**WHAT TO WORK ON:** Repeat the records below word for word and omit each image.

**PROVIDED DATA:**
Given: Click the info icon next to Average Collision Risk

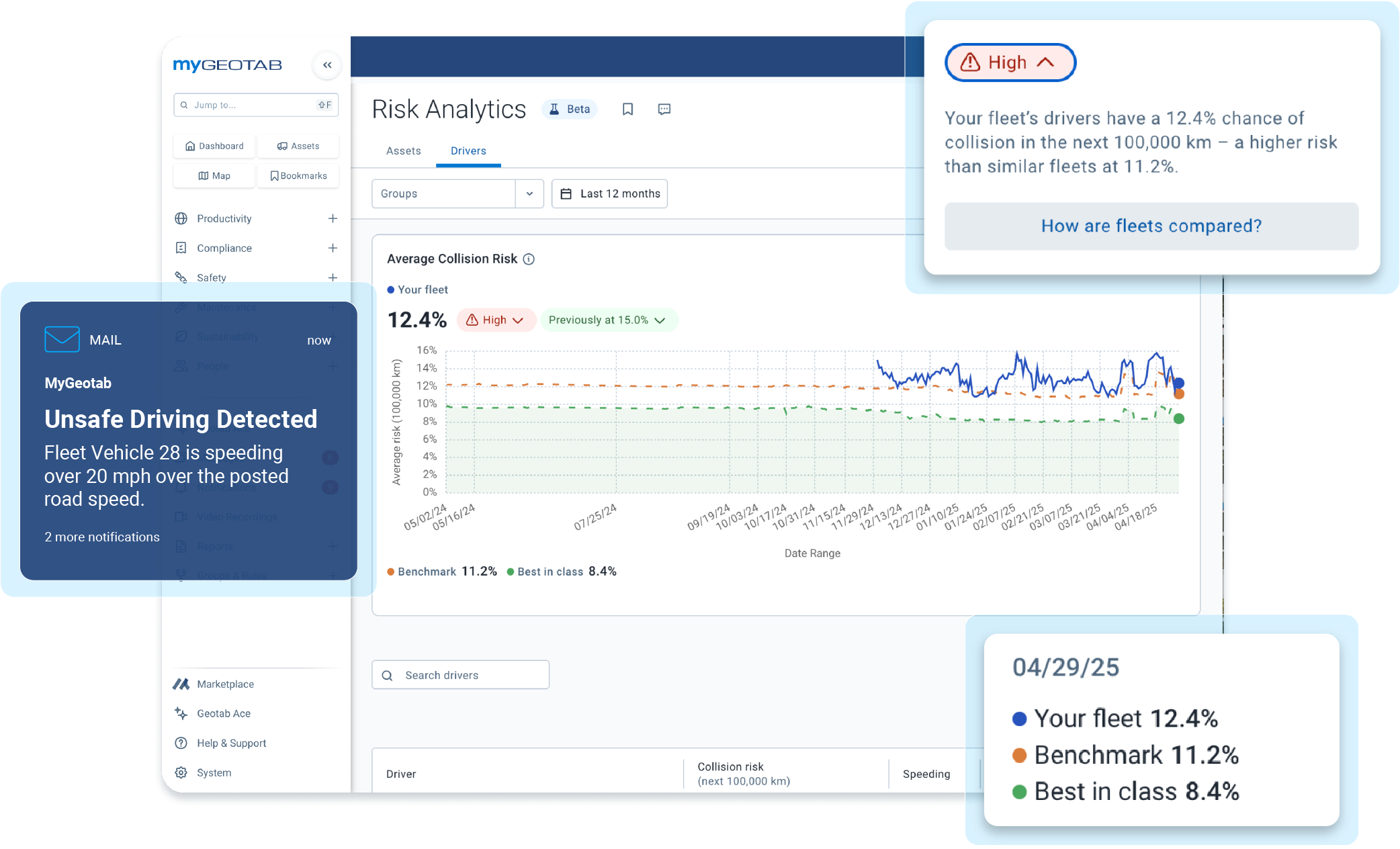Looking at the screenshot, I should pos(529,259).
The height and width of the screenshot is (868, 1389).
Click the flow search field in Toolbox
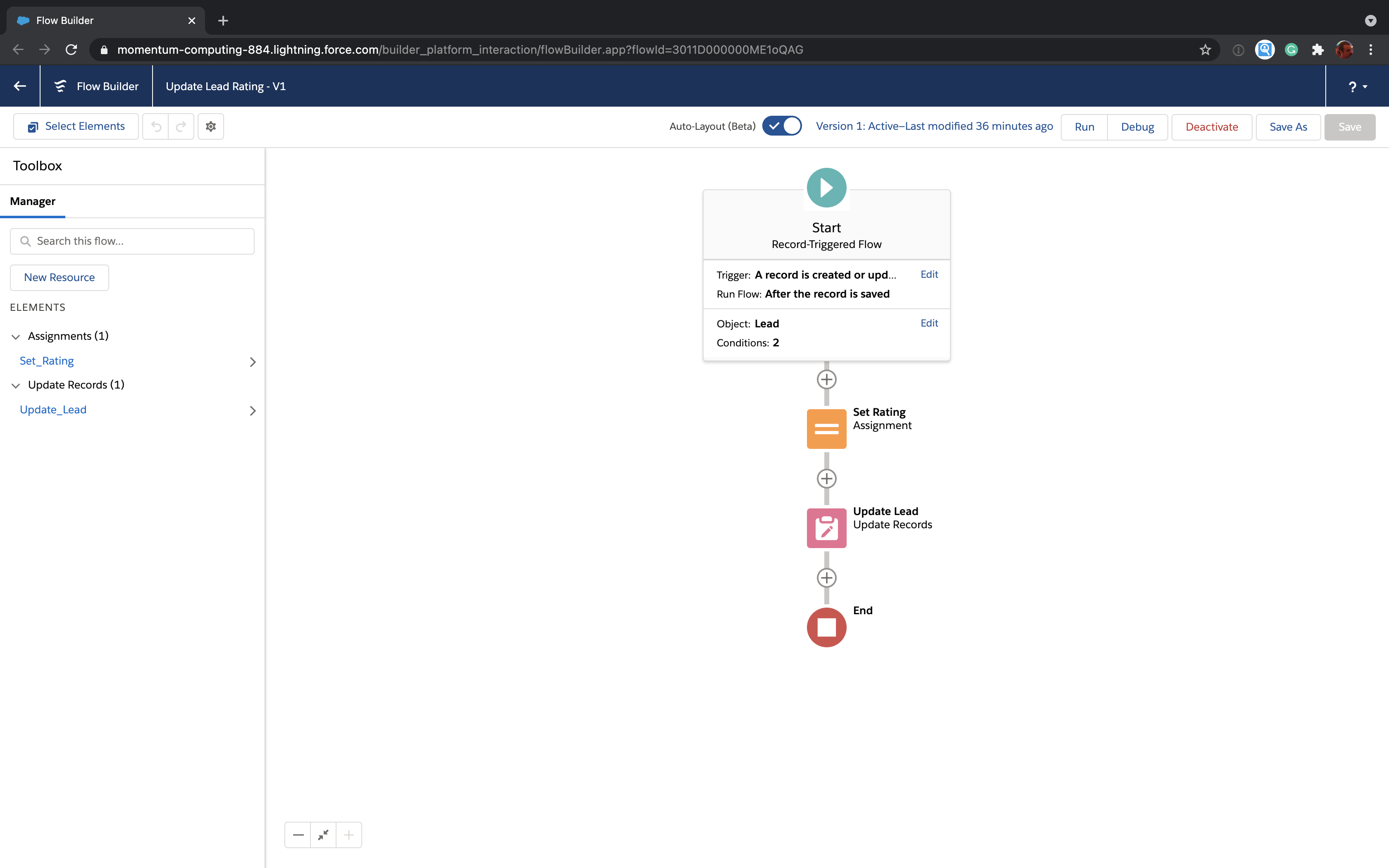132,241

**SOLVED EXERCISE:**
Given: Click the info icon next to Average Collision Risk

Looking at the screenshot, I should pos(529,259).
The height and width of the screenshot is (868, 1389).
Click the flow search field in Toolbox
132,241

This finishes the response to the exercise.